これらの疑問点を説明できる事故の状況には、次のようなものが上げられるでしょう。

(想定状況1)
  事故機は、MC130の右側のプローブに接続し、給油を受けていた。
  その際、プローブが切り離されないように、少し押し込んだ状態、即ちMC130に
  接近していた。
  この時、乱気流に入り、左のプローブが大きく振られた。
  事故機とMC130はプローブの長さよりも接近していたので、左のプローブは事故機
  の左ローターの先端に届き、接触して損傷を与えた。
  事故機は、推力を失ったか、パイロットの操縦によってMC130から離れたので、
  プローブとの接続は自動的に切り離された。

(想定状況2)
  事故機は、給油のためにプローブとの接続を試みたが失敗して、プローブとの距離が
  接近し過ぎた。
  その瞬間、乱気流に巻き込まれ、プローブとローターが接触して損傷を与えた。

(想定状況3)
  事故機は、給油を完了してプローブを切り離した。
  この瞬間、乱気流に巻き込まれ、危険を感じた事故機のパイロットが、増速しながら
  右旋回降下で離脱しようとした。
  この時、増速によってプローブに接近し過ぎ、左ローターがプローブに接触した。


色々書き連ねてきましたが、私の想定が正しいかどうかが問題ではありません。
実際に起きた事はどうだったのか、そこから見えてくる問題点は何か、そして対策は何か?
そういった部分は、報道されていないように思います。(私が見落としているだけ?)

これが、「早すぎるオスプレイの空中給油訓練再開」と題して罵詈雑言を書いた理由です。

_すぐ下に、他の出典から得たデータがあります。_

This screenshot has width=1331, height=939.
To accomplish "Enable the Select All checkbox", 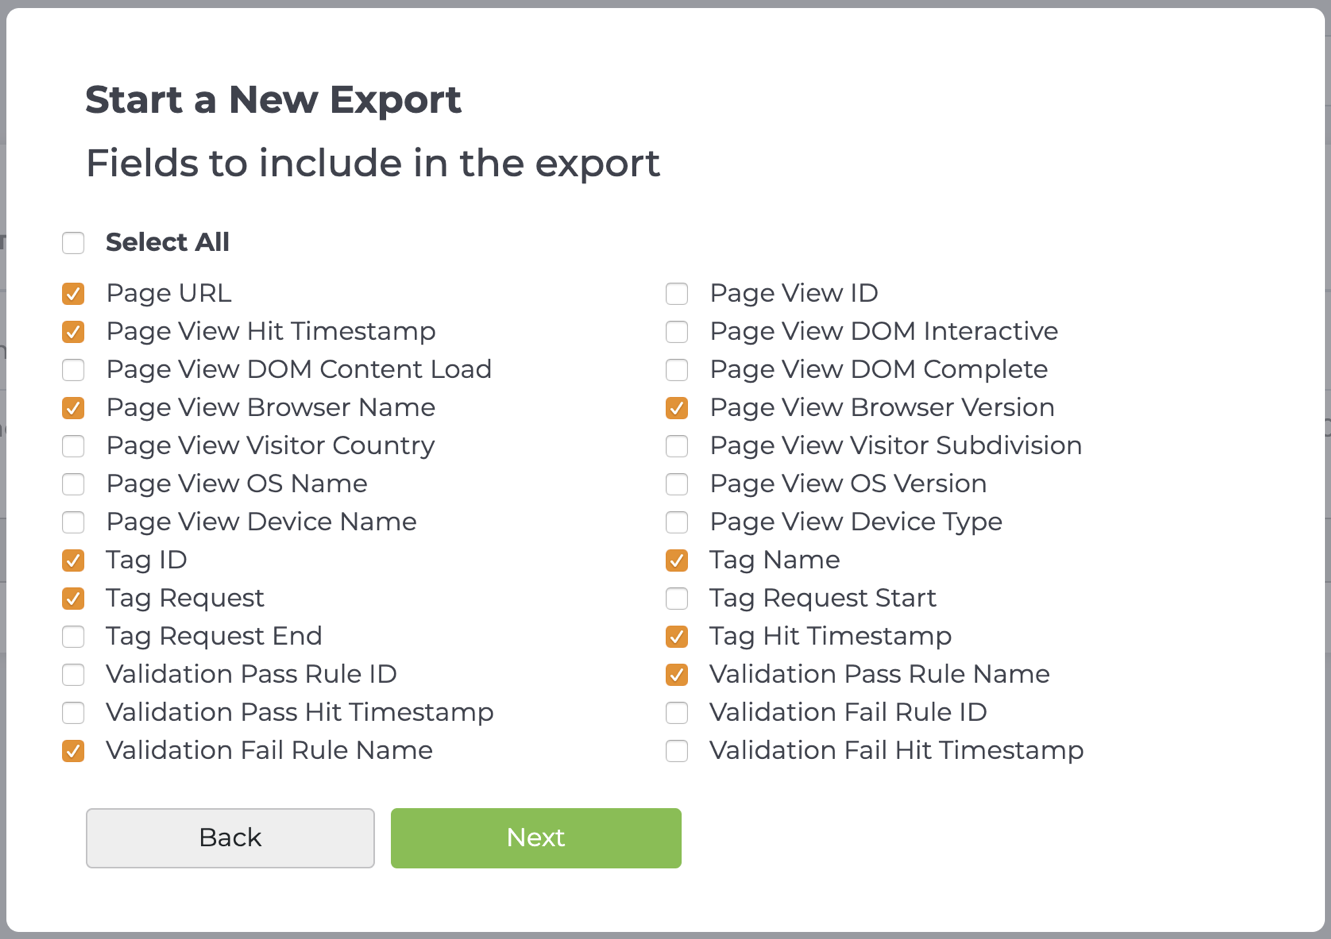I will click(73, 242).
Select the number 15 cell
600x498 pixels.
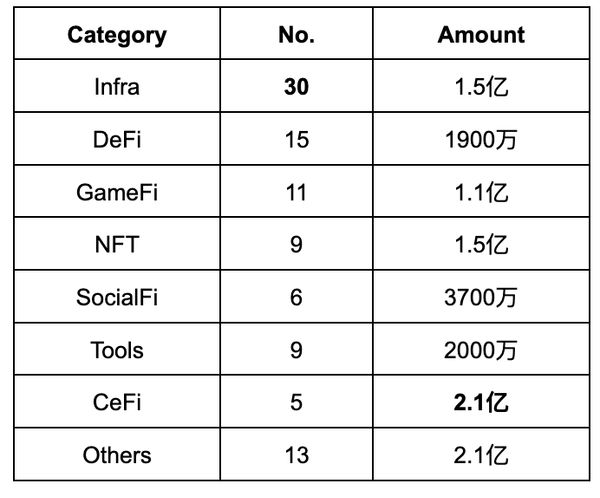pyautogui.click(x=296, y=140)
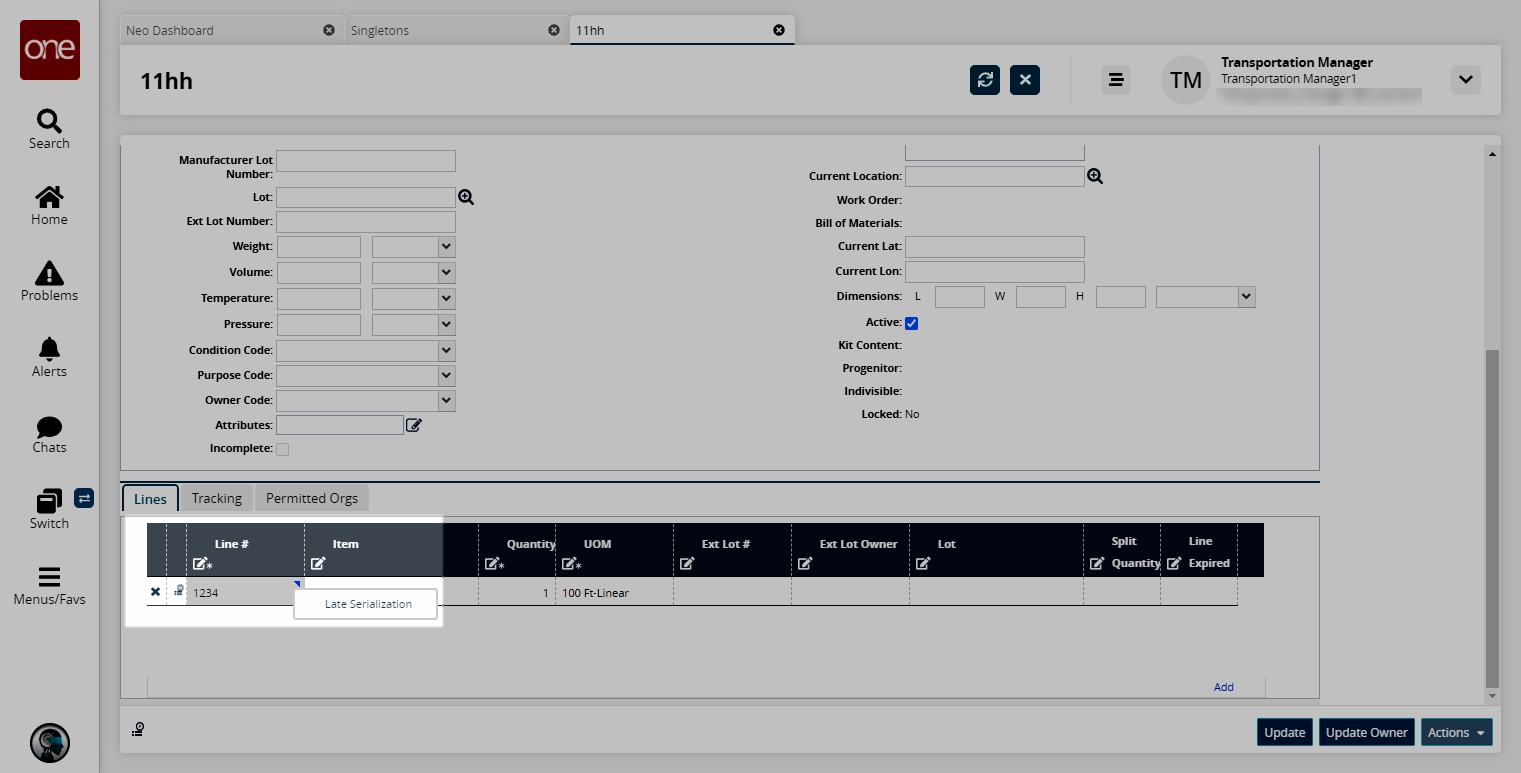Select Late Serialization menu option
The height and width of the screenshot is (773, 1521).
[x=367, y=604]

メディアが好きな言葉は「情報公開」ですが、今回の場合も、何が公開されれば良いのか、
メディア自身が分かっていないように思います。
だから、メディアは、米軍も、日本政府も、追及できないのです。

今回の真の原因は、闇の中消えていくでしょう。
その責任の一端は、着地点を見ず、ただ売り上げだけを考えて「オスプレイ反対」の記事を
書き続けているメディアにあることは確かです。